2. **Add MySQL JDBC Library:**
- Download the MySQL JDBC driver (`mysql-connector-java-.jar`). A version is provided in the repository in `/lib`.
- Add it to your project:
- Right-click on the project > `Build Path` > `Add External JARs` > Select the `.jar` file.

3. **Set Up the Data File Path:**
- Ensure the path to `data/transactions.csv` is correctly set in the Java code:

```java
private static final String TRANSACTIONS_CSV = "./data/transactions.csv";
```

4. **Set Up Database Connection:**
- Update the database connection details in the Java code:

```java
// Master Database Connection Details
private static final String MASTER_DB_URL = "jdbc:mysql://localhost:3306/master_db";
private static final String MASTER_DB_USER = "root";
private static final String MASTER_DB_PASSWORD = "password";

// Data Warehouse Connection Details
private static final String DWH_URL = "jdbc:mysql://localhost:3306/data_warehouse";
private static final String DWH_USER = "root";
private static final String DWH_PASSWORD = "password";
```

---

### **4. Running the Project**
1. **Start MySQL Server:**
- Ensure the MySQL Server is running on your system.
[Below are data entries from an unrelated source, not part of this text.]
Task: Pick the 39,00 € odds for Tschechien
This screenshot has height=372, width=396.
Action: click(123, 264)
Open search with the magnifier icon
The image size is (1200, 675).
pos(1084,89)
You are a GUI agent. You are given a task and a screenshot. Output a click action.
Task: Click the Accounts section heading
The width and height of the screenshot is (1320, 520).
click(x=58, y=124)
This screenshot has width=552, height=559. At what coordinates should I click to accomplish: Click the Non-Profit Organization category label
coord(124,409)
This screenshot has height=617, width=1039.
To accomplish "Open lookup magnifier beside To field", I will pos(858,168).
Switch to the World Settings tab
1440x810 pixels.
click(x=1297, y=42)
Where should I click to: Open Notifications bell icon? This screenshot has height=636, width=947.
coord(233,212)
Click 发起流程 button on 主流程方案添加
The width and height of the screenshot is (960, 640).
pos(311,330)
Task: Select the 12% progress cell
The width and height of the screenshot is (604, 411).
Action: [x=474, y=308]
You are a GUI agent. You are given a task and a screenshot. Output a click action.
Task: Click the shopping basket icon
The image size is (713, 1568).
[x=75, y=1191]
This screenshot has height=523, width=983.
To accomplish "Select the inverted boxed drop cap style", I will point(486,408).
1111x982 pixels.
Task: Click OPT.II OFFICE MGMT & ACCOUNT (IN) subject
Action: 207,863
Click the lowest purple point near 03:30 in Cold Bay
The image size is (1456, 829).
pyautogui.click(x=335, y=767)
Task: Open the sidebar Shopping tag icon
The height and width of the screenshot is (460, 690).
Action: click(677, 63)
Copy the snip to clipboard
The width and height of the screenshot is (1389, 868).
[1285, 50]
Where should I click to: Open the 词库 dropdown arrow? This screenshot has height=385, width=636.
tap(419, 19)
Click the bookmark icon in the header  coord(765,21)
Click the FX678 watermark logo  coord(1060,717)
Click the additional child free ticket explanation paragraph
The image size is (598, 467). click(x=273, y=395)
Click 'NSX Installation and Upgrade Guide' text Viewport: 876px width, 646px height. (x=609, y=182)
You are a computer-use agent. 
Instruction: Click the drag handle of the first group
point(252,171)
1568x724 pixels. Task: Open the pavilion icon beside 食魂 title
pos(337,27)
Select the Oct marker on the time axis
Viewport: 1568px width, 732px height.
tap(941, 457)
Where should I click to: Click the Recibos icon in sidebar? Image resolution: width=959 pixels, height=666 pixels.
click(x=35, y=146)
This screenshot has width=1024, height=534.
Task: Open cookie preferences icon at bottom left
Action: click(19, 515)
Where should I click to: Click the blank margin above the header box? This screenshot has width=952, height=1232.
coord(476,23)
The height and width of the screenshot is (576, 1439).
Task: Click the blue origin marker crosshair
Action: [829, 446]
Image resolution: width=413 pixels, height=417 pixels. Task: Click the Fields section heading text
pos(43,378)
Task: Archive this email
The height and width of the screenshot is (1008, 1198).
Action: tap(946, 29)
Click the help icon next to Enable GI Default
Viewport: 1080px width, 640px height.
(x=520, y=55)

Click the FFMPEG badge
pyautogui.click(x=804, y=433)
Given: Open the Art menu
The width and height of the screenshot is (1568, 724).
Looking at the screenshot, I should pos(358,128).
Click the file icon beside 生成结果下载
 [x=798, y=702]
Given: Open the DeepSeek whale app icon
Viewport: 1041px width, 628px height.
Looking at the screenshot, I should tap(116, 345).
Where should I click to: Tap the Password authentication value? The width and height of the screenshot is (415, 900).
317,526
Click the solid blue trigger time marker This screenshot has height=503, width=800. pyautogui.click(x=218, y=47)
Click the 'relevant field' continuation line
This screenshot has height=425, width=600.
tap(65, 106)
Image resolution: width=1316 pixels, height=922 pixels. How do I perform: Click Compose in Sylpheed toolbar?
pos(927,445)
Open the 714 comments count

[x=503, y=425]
2. **Run the ETL Process in Eclipse:**
- Execute the `MeshJoinProcess.java` file in Eclipse.
- Enter the database credentials as prompted:
- **Master Database:** URL, username, password.
- **Warehouse Database:** URL, username, password.

3. **Monitor Progress:**
- The program will:
- Extract transactions from `transactions.csv`.
- Enrich the data using `master_db`.
- Load the enriched data into the `data_warehouse`.

---

### **5. Perform OLAP Queries**
1. Open `queries.sql` in MySQL Workbench.
2. Execute the queries in the `data_warehouse` database to analyze business performance:
- Example queries:
- Top revenue-generating products.
- Store revenue trends.
- Product affinity analysis.

---

## **Usage Notes**
1. **Directory Structure:**
- `src/`: Contains the Java source code.
- `data/`: Contains sample CSV files.
- `sql/`: Contains SQL scripts for schema creation and queries.
- `lib/`: Contains the MySQL JDBC driver.

2. **Error Handling:**
- Ensure the CSV files are formatted correctly.
- Verify database credentials if a connection error occurs.

3. **Extensibility:**
- Add additional master data or transactional records to expand the DWH for broader analyses.

---
## **License**
This project is licensed under the MIT License. Feel free to use and modify it as per your needs.
The MySQL Connector/J is licensed under GPL v2 with FOSS exception.